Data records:
● ● ● ● ● ● ●

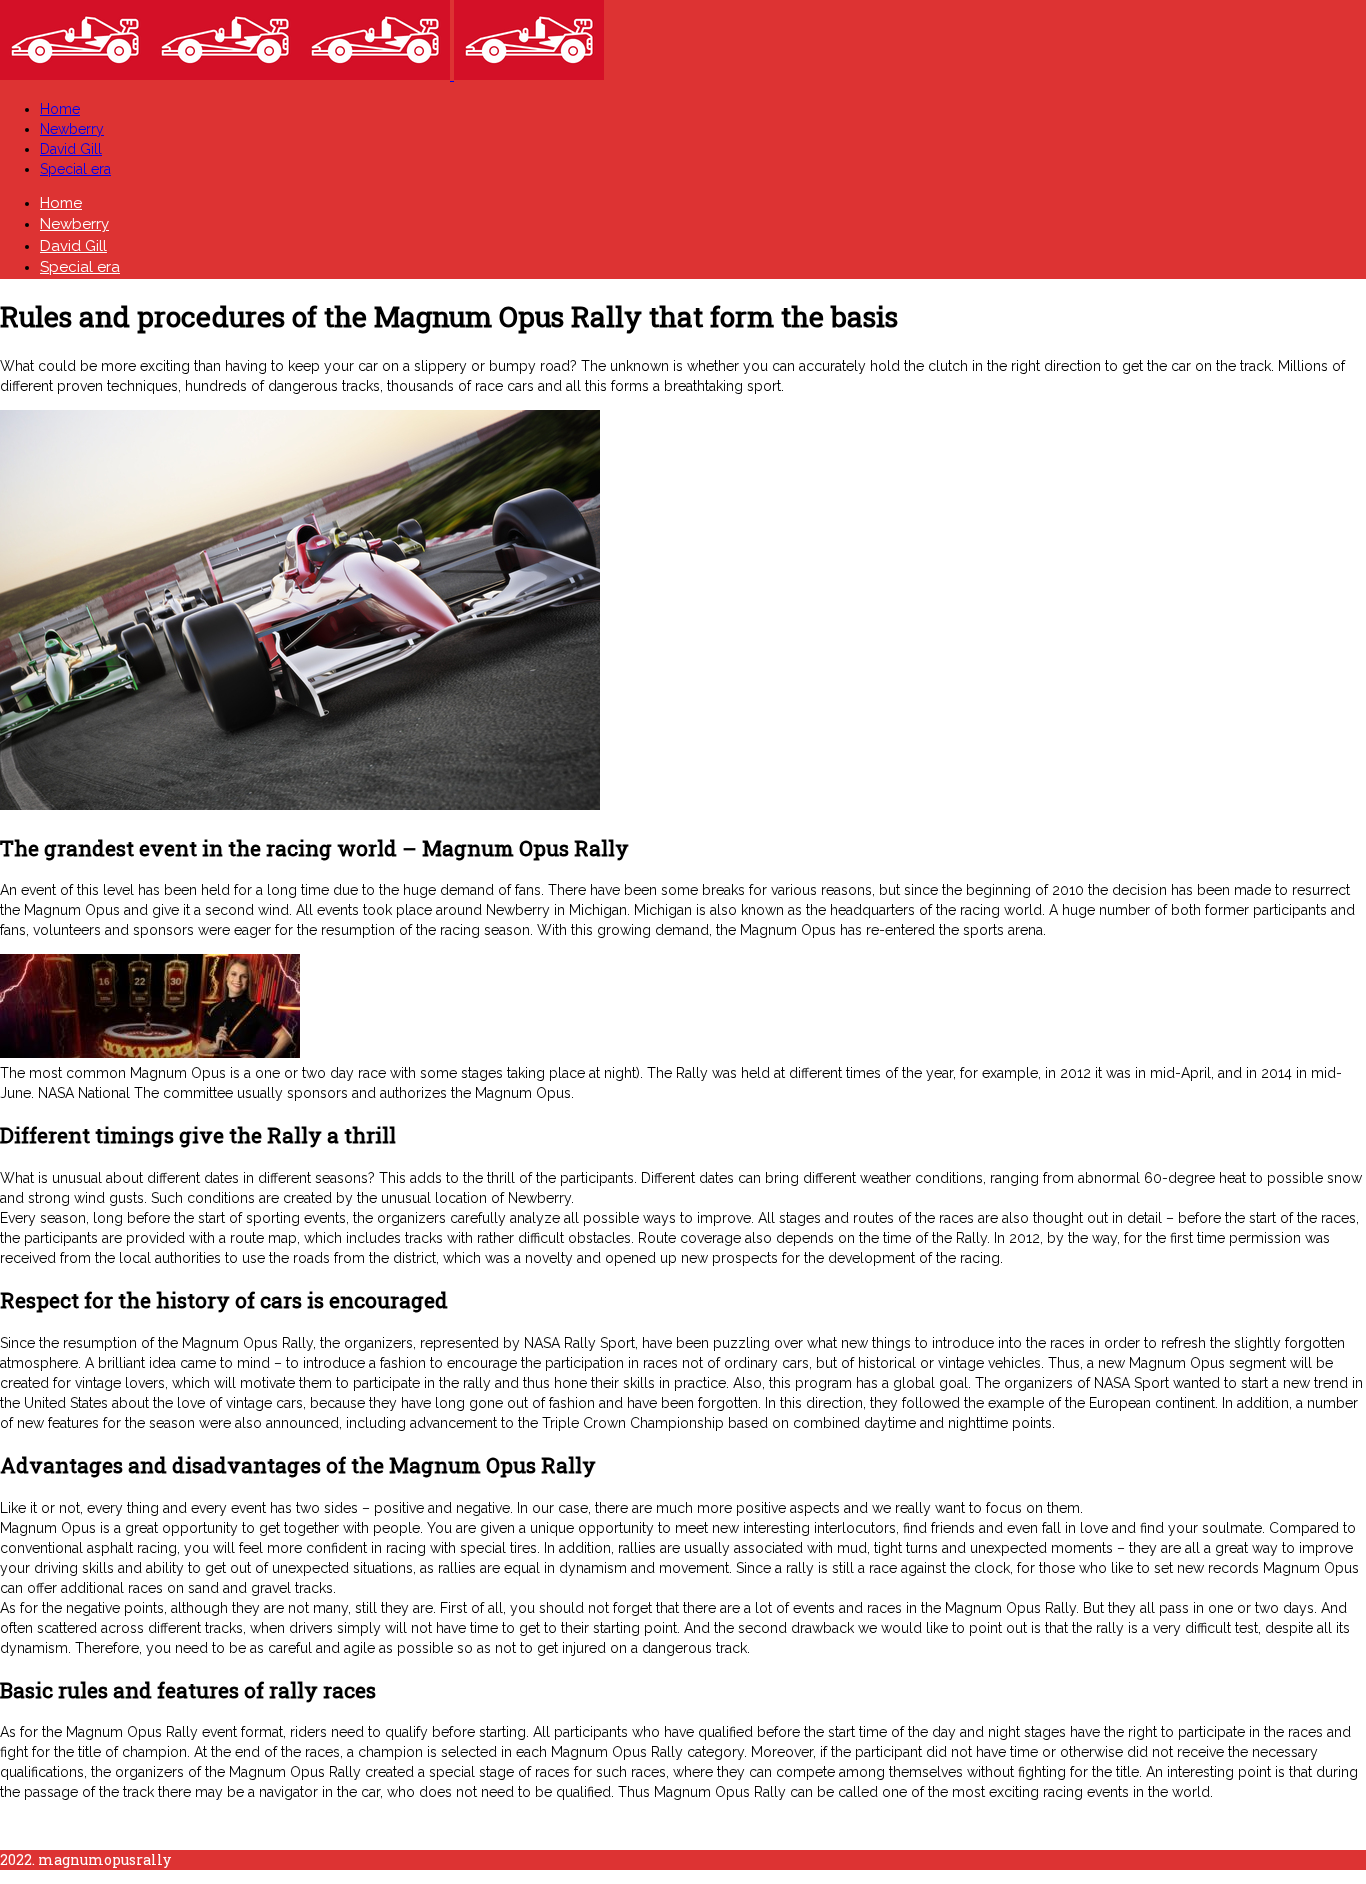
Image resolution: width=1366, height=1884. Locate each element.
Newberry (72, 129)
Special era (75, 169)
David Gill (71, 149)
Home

● ● ● ● ● ● ●

Exact copy, no pictures: reproduce every entry shown above.

Image resolution: width=1366, height=1884. Locate each element.
Newberry (72, 129)
Special era (75, 169)
David Gill (71, 149)
Home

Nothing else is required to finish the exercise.